When 367 members of Brazil’s lower house of Congress -- many of them battling charges of corruption themselves -- voted to advance the impeachment proceedings in mid-April, the movement took a particularly ugly turn. Radical conservative lawmaker and well-known bigot Jair Bolsonaro made news when he dedicated his impeachment vote to former Col. Carlos Alberto Brilhante Ustra, known for his role in the torture and disappearance of numerous political activists during Brazil's 22-year military dictatorship. Bolsonaro's vote was a clear jab at Rousseff, who was tortured during the country's military regime.
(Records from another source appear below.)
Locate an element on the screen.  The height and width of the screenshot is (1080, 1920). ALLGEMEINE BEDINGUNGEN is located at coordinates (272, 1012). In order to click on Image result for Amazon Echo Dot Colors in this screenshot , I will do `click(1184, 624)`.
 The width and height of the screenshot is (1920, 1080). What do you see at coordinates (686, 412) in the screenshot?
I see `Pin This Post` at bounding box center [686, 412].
Rousseff Rejects Impeachment As A 'Coup'

The country’s first female president has not been shy about addressing the sexist undertones of the campaign against her, nor has she endured the public proceedings quietly. Shortly after the vote in the lower house of Congress, Rousseff flew to New York City to display her international leadership before U.N. leaders convened to honor the historic climate change agreement. She used her time before international press to confront her critics head-on and reassert her belief that the impeachment effort was nothing short of an organized coup against her government.

Despite the Rousseff administration’s loud and frequent protests and last-ditch efforts to retain control, including a recent failed attempt by Cunha's successor to annul his chamber’s decision and a failed late-night appeal to the Supreme Court -- the Senate sealed Dilma’s fate on Wednesday. In a 55-22 vote, a majority of senators backed sending Rousseff to impeachment hearings. Now that the Senate has green-lit impeachment hearings, Rousseff will be removed from the presidency for 180 days to face trial -- the outcome of which is uncertain. She’ll be replaced by her vice president, Michel Temer of the Brazilian Democratic Movement Party (PMDB), who will act as interim president.

Presumptive interim president Michel Temer is perceived as a political insider in Brazil and is deeply unpopular among voters.
Presumptive interim president Michel Temer is perceived as a political insider in Brazil and is deeply unpopular among voters.
Ueslei Marcelino / Reuters

The New Leadership Isn’t So New

Temer is hardly the breath of fresh air the Brazilian public craves, however. The 75-year-old politician is friends with the recently suspended leader of the lower house, Eduardo Cunha, one of multiple PMDB politicians facing corruption charges. Temer also enjoys terrible approval ratings among voters, who are almost as eager to see him leave office as they are to see Rousseff go.

The vice president's ascension to the country’s highest office amid ongoing political turmoil and intrigue -- Temer also faces an impeachment request -- is yet another example of the constant hypocrisy that has plagued Brazilian politics in the last year.

The moment he assumes power, Temer will be tasked with turning around a sinking economy, reforming bloated government programs and cleaning out corruption at the highest level. Such reformist efforts are unlikely to come from the political veteran.

As HuffPost Brazil's Iraheta recently wrote: “The automatic rise of Michel Temer to power, thanks to the collapse of Dilma’s government, doesn’t solve the political and ethical crisis that Brazil currently faces. On the contrary, this supposed solution may fan the flames.”

Update: This post has been updated to reflect that Brazil's senate voted in favor of sending Rousseff to an impeachment trial.